§ GOAL OF THE EXERCISE: Your response should contain every record below, copied exactly.

*** Opening of SOURCE RECORDS ***

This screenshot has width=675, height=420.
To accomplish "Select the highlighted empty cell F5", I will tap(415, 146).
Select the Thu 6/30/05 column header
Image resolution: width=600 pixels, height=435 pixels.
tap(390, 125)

*** Close of SOURCE RECORDS ***

§ WRITTEN ANSWER:
This screenshot has width=675, height=420.
To accomplish "Select the highlighted empty cell F5", I will tap(415, 146).
Select the Thu 6/30/05 column header
Image resolution: width=600 pixels, height=435 pixels.
tap(390, 125)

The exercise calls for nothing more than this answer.